Researchers from Singapore discover how to use 3D bio printing to control the distribution of melanin-producing skin cells to produce human-like skin pigmentation
Scientists have developed a new method that enables them to control pigmentation in fabricated human skin.
The researchers from A*STAR's Singapore Institute of Manufacturing Technology (SIMTech) and the Singapore Centre for 3D Printing (SC3DP) at Nanyang Technological University, have published a new paper in Biofabrication, in which they present their findings.

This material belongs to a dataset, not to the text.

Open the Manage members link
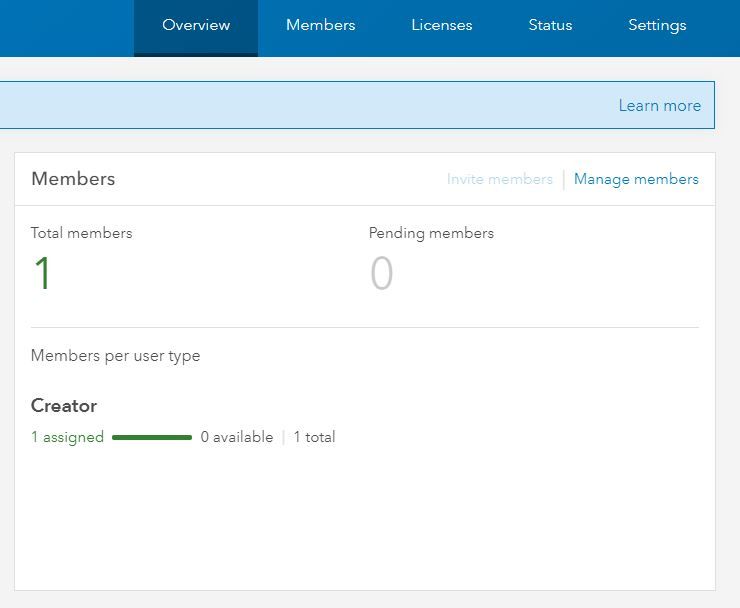The height and width of the screenshot is (608, 740). coord(636,180)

The paper outlines how the team have successfully used 3D bio printing to control the distribution of melanin-producing skin cells or melanocytes on a biomimetic tissue substrate to create human-like skin pigmentation.
Current engineered skin, commonly used in chemical testing for cosmetics, often lack complex features such as skin pigmentation, sweat glands or hair follicles.
Lead author Wei Long Ng said: “3D bioprinting is an excellent platform for the precise deposition of biomaterials and living cells to make biomimetic skin, in large volumes with great repeatability.
“However, non-uniform skin pigmentation is often seen, and this remains a huge challenge to be solved.
"Our aim with this project was to use this method to demonstrate the feasibility of making 3D in-vitro pigmented human skin constructs, with uniform skin pigmentation."The scientists used a two-step bioprinting method to create hierarchical porous collagen-based structures that resemble the skin’s dermal region.
This method enabled the standardised distribution of printed cells in a highly-controlled way, compared with the result of a manual casting approach.
Wei Long added: “Furthermore, the bioprinting technique allows the manipulation of pore sizes within the 3D collagen-fibroblast matrices, to fabricate hierarchical porous structures that are clearly seen in the native skin tissues.
“In contrast, tuning the skin microstructure within the 3D collagen-fibroblast matrices using the manual-casting approach is extremely challenging."